For anyone looking for an open source alternative to this: http://sharejs.org/

Similar to the Realtime API but without Google or the social integrations.


Wait, they host their examples on GitHub? I thought Googlers were supposed to dogfood Google Code?


well , maybe they are going to drop google code soon , you know it is not "money making" enough...


Is this basically what firebase.com does?


I trust Google like I trust a viper in bed.


Google for realtime? How long before they cancel it? No way I'd rely on Google for realtime when there's meteor/node/faye/etc/etc.


I'm under the impression that Google Drive is a money-making enterprise. Reader was not. In light of that, my question wouldn't be whether this will be canceled, but would be how much you will pay for depending on access to this API when they decide to rationalize the rates.


Given how little effort Google puts into updating, bugfixing or providing any kind of support to those paying for Drive, I seriously doubt this is a money-making enterprise.

Drive hasn't really evolved since it was launched almost a year ago when everyone suspected it may be Google's long awaited DropBox-killer.


What are some evolutions you'd like to see? It seems basically feature compatible with dropbox, plus the added benefit of being able to edit documents in-place on the web. The only think that I want and it does not have is a fuse client for linux.


> being able to edit documents in-place on the web

Last time I checked only a handful of file types were editable in Drive. I can edit source files in Dropbox but Drive simply downloads them.

Drive's file manager is also very limiting while Dropbox's feels much more like a desktop experience. I can archive, unarchive, copy, paste etc. with ease.


Source files are now editable using the app from the blog post mentioned in the story we are discussing.


Apparently just being "money-making" is not enough, it has to have an enormous userbase and also be aligned with Google's strategy du jour.


I absolutely love that people aren't just forgetting about Reader.


To say that people aren't forgetting reader would be calling the game in the first inning.
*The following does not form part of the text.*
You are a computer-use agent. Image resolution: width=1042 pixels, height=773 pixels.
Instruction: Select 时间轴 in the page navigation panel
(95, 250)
It isn't even actually shut down yet. Check back in a year when everyone has switched to other news readers and the world hasn't ended.


It's precedent that Google is willing to take down a popular service in order to push other goals.
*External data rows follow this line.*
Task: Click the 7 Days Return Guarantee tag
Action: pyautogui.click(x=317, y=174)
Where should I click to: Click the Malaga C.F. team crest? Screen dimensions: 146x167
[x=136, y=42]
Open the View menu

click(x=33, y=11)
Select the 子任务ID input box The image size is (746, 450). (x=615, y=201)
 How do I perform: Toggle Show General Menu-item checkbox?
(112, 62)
This is something a lot of people miss. No one minds Google shuttering Reader for good reasons, but they failed to communicate said reasons, and left us to speculate. That speculation has settled on things that make a lot of people feel bad about where Google is heading.


1 million active users is not "popular" in Google terms. So-called tech "influencers" like to believe that they are more useful/valuable than any random user, but guess what, you aren't.


If you read HN, you're worth at least 10 users. We're special!


Careful, you might mistakenly be accused of being an "astroturfer": https://news.ycombinator.com/threads?id=andyl


No - I have absolutely nothing to be careful of. I'm not a secret front for an anti-Google marketing campaign. I'm just a dude who values the OpenWeb, and I believe that Google's actions w.r.t. Reader have damaged RSS. I don't like it, and I don't trust Google's motives.

Now - who are you, and who made you the speech police? Why are you advocating on behalf of Google, and why are you bringing ad-homenim attacks against me and others who question Google's products and business practices?

hyp-o-crite: one who accuse others of astroturfing while concealing his/her own identity behind an anonymous userid.